> **Problem details**
Among the entries below, extract exactly the lines that run from the one with "Зарегистрироваться (713, 40)" through the one with "Screenshot is 389x2576.", both ends included.

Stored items
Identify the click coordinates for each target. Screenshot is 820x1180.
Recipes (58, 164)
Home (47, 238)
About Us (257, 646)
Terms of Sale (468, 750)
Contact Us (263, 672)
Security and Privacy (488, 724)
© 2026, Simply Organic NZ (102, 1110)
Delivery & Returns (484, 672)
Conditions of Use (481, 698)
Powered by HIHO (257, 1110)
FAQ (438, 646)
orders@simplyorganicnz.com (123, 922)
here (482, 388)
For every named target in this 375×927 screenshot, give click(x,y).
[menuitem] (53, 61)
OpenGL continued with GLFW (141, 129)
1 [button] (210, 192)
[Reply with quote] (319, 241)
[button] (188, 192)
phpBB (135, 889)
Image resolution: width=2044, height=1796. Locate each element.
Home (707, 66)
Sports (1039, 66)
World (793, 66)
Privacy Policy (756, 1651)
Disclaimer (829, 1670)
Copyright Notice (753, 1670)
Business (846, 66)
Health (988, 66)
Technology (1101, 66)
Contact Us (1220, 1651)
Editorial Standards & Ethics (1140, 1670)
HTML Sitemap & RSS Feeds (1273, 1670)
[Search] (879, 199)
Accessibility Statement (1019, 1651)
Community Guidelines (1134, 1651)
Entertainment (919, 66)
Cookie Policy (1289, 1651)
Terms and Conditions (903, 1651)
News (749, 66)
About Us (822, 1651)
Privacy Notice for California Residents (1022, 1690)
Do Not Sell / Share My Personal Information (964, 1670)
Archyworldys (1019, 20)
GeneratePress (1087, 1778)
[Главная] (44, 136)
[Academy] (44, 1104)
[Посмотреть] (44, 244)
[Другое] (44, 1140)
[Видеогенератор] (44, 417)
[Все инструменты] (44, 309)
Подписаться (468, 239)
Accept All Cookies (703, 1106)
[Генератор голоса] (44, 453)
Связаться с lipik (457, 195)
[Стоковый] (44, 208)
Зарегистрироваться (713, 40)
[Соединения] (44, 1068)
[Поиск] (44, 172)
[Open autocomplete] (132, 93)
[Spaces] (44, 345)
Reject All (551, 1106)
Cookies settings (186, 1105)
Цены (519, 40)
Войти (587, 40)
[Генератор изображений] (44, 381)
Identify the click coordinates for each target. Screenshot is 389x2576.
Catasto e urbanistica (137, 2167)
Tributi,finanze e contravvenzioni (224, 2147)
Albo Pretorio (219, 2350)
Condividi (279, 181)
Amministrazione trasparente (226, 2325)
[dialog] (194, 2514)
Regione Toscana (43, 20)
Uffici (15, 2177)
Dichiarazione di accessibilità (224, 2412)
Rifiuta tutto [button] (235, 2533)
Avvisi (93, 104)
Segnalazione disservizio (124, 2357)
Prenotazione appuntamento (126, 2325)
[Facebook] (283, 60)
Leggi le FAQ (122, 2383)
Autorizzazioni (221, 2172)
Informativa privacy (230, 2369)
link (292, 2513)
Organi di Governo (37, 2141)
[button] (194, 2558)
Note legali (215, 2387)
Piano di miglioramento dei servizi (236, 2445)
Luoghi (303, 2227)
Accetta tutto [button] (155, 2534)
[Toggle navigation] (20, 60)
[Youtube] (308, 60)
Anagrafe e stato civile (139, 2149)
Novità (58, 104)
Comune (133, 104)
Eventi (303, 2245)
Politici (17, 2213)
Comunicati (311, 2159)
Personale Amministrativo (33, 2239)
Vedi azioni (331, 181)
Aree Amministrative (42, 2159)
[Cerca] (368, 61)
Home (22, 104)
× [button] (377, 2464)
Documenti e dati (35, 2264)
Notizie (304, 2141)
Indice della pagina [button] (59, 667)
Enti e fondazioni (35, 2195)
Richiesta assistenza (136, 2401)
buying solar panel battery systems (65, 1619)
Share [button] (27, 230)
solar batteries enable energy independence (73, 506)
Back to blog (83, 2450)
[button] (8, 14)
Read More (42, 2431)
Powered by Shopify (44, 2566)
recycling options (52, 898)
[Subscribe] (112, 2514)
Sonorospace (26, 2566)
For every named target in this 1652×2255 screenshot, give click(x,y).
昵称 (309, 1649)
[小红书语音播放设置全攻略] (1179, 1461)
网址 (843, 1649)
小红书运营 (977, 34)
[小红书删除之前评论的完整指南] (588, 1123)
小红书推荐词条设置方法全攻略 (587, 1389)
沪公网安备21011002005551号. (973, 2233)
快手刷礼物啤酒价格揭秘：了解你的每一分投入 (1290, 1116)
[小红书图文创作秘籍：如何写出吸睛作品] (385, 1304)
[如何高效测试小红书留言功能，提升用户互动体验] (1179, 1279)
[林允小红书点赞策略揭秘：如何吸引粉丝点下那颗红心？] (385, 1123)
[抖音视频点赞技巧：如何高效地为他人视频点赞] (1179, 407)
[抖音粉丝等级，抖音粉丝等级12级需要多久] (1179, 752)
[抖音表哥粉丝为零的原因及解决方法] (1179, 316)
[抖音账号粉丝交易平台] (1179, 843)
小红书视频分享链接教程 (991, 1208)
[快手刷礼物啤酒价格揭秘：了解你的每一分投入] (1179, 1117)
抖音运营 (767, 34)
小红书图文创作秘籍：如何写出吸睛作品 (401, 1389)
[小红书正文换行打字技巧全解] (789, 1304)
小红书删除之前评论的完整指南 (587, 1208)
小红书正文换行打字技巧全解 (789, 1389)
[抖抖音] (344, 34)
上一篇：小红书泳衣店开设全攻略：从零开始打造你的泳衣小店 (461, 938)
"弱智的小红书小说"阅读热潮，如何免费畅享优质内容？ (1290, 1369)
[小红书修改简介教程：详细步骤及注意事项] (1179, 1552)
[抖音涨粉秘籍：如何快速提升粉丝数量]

> **Output below**
Зарегистрироваться (713, 40)
[Соединения] (44, 1068)
[Поиск] (44, 172)
[Open autocomplete] (132, 93)
[Spaces] (44, 345)
Reject All (551, 1106)
Cookies settings (186, 1105)
Цены (519, 40)
Войти (587, 40)
[Генератор изображений] (44, 381)
Identify the click coordinates for each target. Screenshot is 389x2576.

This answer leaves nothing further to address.